TASK STATEMENT — Set down, character for character, everything in the records below from the line holding "Iranian MP says" down to the line holding "Me (15, 1388)", and no other line.

Segment Open

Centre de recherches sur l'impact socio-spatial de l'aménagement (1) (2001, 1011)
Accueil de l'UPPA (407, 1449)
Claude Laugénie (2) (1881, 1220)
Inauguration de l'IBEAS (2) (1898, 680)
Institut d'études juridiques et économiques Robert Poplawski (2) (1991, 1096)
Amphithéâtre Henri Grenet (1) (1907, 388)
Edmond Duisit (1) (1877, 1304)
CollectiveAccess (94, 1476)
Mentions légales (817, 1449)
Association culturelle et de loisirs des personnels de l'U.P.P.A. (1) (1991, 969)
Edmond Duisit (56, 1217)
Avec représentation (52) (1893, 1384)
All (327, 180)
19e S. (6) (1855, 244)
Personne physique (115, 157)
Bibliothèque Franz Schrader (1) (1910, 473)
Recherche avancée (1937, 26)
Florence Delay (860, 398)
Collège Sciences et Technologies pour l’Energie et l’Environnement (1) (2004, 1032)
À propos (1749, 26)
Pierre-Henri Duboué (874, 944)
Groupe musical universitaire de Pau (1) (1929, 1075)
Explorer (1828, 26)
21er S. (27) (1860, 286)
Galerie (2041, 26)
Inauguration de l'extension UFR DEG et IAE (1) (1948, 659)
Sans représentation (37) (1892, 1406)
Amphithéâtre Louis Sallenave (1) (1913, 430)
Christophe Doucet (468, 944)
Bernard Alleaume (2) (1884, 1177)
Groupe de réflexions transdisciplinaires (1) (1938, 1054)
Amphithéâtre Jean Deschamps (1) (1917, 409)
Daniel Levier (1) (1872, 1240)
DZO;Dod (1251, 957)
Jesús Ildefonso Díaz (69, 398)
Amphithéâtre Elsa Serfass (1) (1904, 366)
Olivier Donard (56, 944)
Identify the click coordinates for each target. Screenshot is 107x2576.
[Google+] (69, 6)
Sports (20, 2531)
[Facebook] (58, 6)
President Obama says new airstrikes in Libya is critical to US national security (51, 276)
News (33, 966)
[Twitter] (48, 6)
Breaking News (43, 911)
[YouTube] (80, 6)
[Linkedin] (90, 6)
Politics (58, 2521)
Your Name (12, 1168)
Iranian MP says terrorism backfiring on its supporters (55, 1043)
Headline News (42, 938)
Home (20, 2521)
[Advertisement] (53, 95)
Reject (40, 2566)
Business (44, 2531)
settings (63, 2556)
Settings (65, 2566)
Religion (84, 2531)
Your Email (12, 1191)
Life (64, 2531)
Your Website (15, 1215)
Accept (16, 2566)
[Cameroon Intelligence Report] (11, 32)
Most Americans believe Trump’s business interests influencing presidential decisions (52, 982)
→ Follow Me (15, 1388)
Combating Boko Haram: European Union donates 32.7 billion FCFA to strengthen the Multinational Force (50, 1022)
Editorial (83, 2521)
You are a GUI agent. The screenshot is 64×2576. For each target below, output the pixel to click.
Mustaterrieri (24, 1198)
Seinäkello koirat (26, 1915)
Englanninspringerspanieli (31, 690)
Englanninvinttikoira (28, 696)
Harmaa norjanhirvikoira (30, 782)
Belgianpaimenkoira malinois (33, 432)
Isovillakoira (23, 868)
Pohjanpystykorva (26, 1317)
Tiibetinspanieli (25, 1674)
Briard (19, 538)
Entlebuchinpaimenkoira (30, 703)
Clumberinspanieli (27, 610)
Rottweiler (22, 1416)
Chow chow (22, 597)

Segment Closed

FINISHED EXERCISE —
Iranian MP says terrorism backfiring on its supporters (55, 1043)
Headline News (42, 938)
Home (20, 2521)
[Advertisement] (53, 95)
Reject (40, 2566)
Business (44, 2531)
settings (63, 2556)
Settings (65, 2566)
Religion (84, 2531)
Your Email (12, 1191)
Life (64, 2531)
Your Website (15, 1215)
Accept (16, 2566)
[Cameroon Intelligence Report] (11, 32)
Most Americans believe Trump’s business interests influencing presidential decisions (52, 982)
→ Follow Me (15, 1388)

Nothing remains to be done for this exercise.